Can Newt Gingrich recover from his Virginia ballot 'debacle'?

The Republican frontrunner couldn't even qualify for his adopted home state's primary ballot. How badly will this damage his presidential hopes?

Newt Gingrich has been left off the Virginia GOP primary-election ballot, a major blow to his presidential campaign.
(Image credit: Richard Ellis/Getty Images)

GOP presidential hopeful Newt Gingrich has failed to gather enough petition signatures to win a spot on Virginia's Republican primary ballot, a potentially devastating blow to his campaign. Virginia holds 10 percent of the GOP convention delegates up for grabs in the March 6 Super Tuesday primaries. The Gingrich campaign called the exclusion an "unexpected setback" — likening it to Japan's 1941 attack on Pearl Harbor — but said the former House speaker would bounce back and win the nomination. Can he really rebound?

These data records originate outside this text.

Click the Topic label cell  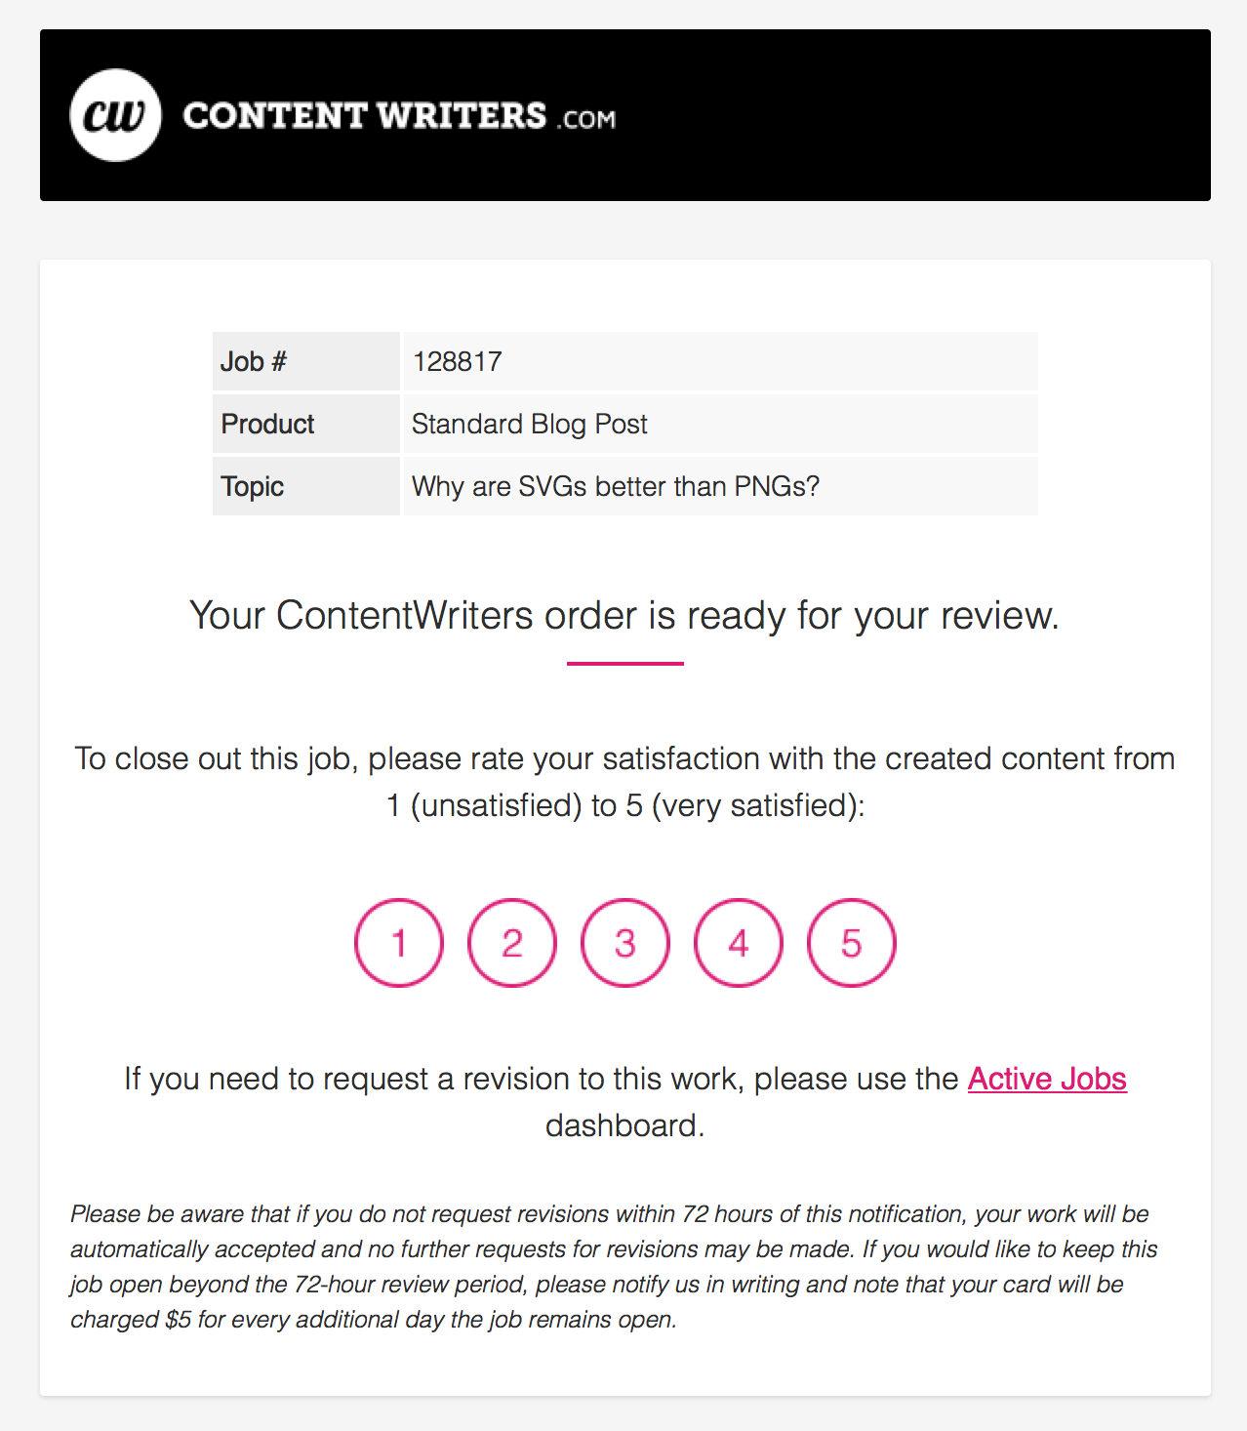click(306, 486)

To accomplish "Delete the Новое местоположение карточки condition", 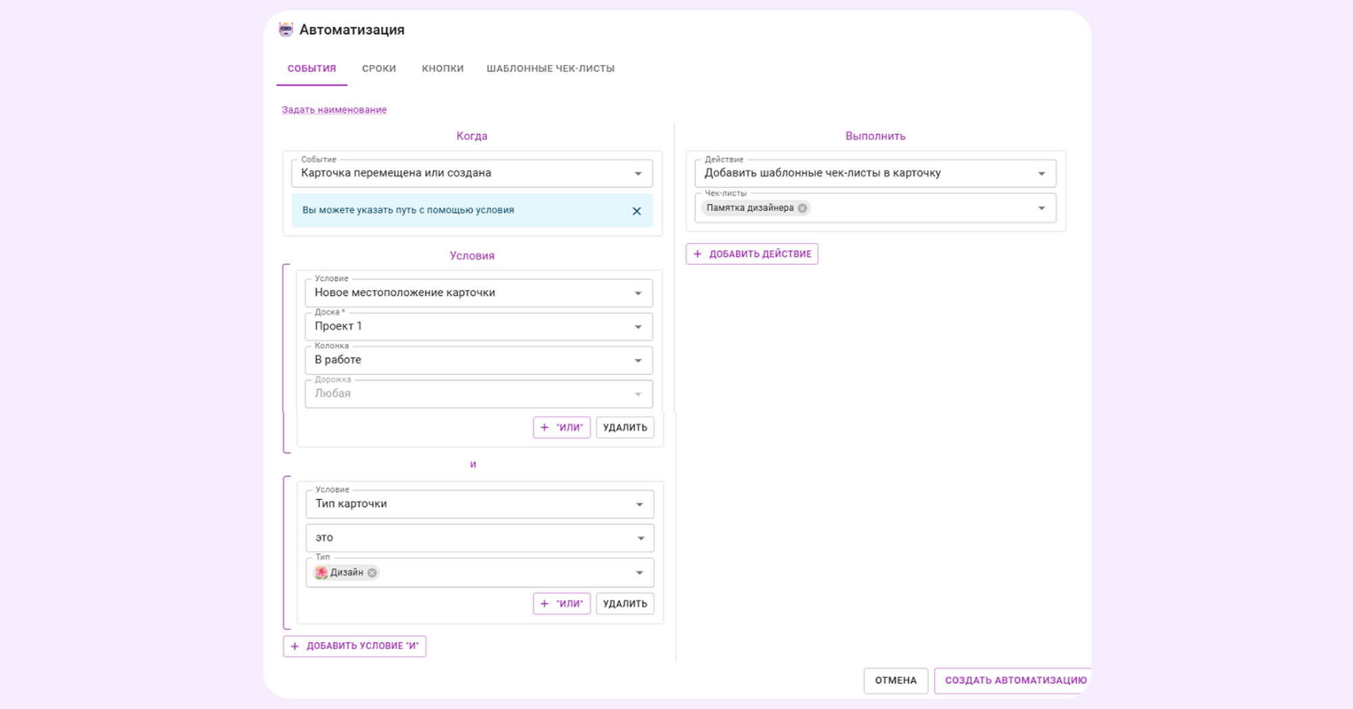I will pos(624,428).
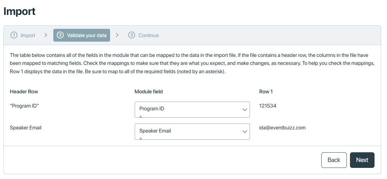Click the ida@eventbuizz.com email text

(282, 128)

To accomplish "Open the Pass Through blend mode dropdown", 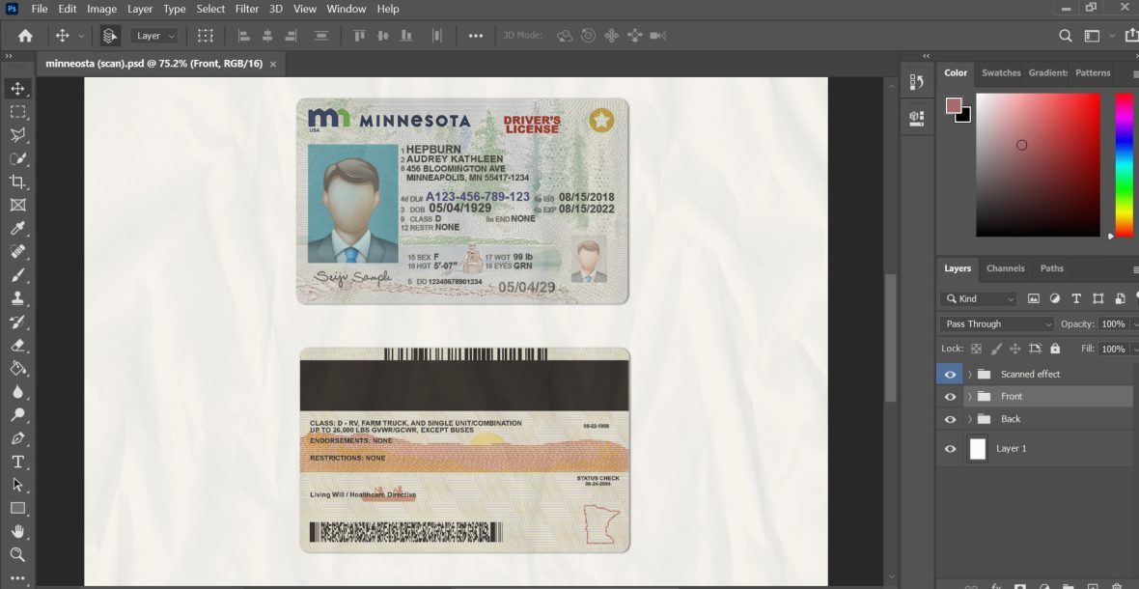I will coord(994,323).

This will be a deal-breaker for some Republicans: It's hard to see how Gingrich recovers from this, says Ed Morrissey at Hot Air. Virginia is his adopted home state and, if losing the primary in your home state is a disaster, "the failure to even qualify for the ballot is an even worse failure." Gingrich's inability to complete this basic task will only fuel doubts about his managerial abilities, and strengthen the case for backing Mitt Romney "on competence alone."